Healthcare settings – Work Based Learning

The ‘rites of passage’ according to Manokore et al.(2019) & Levett- Jones et al (2009) identified WBL HCA Nurse progress towards workplace competence and service delivery for a far more expanded and beneficial health care service (Baskerville, Liddy, & Hogg, 2012; Grumbach et al., 2012).

According to Thor et al. (2004) WBL Assessors can support critical reflection on practice and identify patterns that adopt alternate thinking strategies and behaviours. Assessor- learner working relationship supports Watling (2015) position that HCA staff are observed as person centred who develop new skills and knowledge.

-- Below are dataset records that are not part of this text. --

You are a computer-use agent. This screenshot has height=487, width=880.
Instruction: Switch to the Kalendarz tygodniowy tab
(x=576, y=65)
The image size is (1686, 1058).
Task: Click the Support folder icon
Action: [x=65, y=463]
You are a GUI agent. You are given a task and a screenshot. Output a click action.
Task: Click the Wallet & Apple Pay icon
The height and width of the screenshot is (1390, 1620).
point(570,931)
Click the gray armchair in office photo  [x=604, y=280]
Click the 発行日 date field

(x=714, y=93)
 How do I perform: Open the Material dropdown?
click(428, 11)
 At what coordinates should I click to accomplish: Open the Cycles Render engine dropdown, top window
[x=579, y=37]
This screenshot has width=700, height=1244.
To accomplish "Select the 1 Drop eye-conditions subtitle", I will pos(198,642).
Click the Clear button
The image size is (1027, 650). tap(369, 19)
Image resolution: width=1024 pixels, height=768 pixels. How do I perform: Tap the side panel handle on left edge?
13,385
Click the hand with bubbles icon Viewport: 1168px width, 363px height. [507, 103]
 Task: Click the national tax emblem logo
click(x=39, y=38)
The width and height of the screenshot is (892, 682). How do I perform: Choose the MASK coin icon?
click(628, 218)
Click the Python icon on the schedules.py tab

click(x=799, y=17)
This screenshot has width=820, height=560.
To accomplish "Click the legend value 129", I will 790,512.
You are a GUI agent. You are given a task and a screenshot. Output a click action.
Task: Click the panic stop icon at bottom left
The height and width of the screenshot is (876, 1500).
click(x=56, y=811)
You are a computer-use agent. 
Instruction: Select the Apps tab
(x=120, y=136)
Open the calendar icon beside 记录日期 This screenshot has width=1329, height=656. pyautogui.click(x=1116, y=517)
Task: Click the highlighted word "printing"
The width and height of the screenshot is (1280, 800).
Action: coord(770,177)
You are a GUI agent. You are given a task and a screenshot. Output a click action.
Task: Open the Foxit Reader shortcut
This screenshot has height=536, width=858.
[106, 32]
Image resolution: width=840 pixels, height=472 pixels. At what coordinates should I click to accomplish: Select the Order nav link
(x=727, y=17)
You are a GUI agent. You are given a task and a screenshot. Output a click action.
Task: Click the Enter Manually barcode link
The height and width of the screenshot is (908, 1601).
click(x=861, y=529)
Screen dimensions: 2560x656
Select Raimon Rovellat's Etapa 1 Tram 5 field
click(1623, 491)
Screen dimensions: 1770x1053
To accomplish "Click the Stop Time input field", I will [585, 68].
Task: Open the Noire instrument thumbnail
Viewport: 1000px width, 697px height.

This context for a recognised need for improvement identifies a progression towards the development on health and social care teams as discussed by Smith et al.(2018) & Manley and McCormick (2004). At the beginning of COVID 19 Kessler et.al (2019) identified there is a lack of research evidence to support the successful implementation of new training initiatives.

Furthering the discussion, Costley & Pizzolato (2018) knowledge in the context of WBL is often described as being ‘transdisciplinary’ however, the HCA experience within the workplace as a learning environment will need to demonstrate how they can actively participate in the creation of a new learning environment. This proposal sets out to identify if HSC learning is informed by theory and occurs as a by-product of work-based learning or from experience as highlighted by Eraut (2007) & Williams (2010). Experiences and collaboration of learning development and interaction and exchange of these experiences may identify tensions as Nevalainen et al. (2018: p27) highlights effectiveness towards staff development can be viewed as the ‘essential paradox of work-based learning’.

 

HSC staff may require a need for space, time and reflection for mutual interactions and exchange of experiences due to COVID 19 while recognising the impact on WBL outcomes.

Nevalainen et al’s (2018) & Christensen et al. (2017) qualitative review reporting on WBL in health care settings and highlighted the opportunities provided by WBL compared to the classroom setting. (practical competence, i.e. handling safe medication) Acknowledging Christensen et al. (2017) & Thurgate (2018) discussions, WBL learning practitioners identified effective and positive learning outcomes:

 

  • A culture of the workplace, learner behaviours- positive/negative
  • A workspace and how it is organised to promote (or inhibit) learning;
  • Managers – How effective they were in enabling and promoting WBL
  • How the Interpersonal relationships between the staff in the workplace are viewed.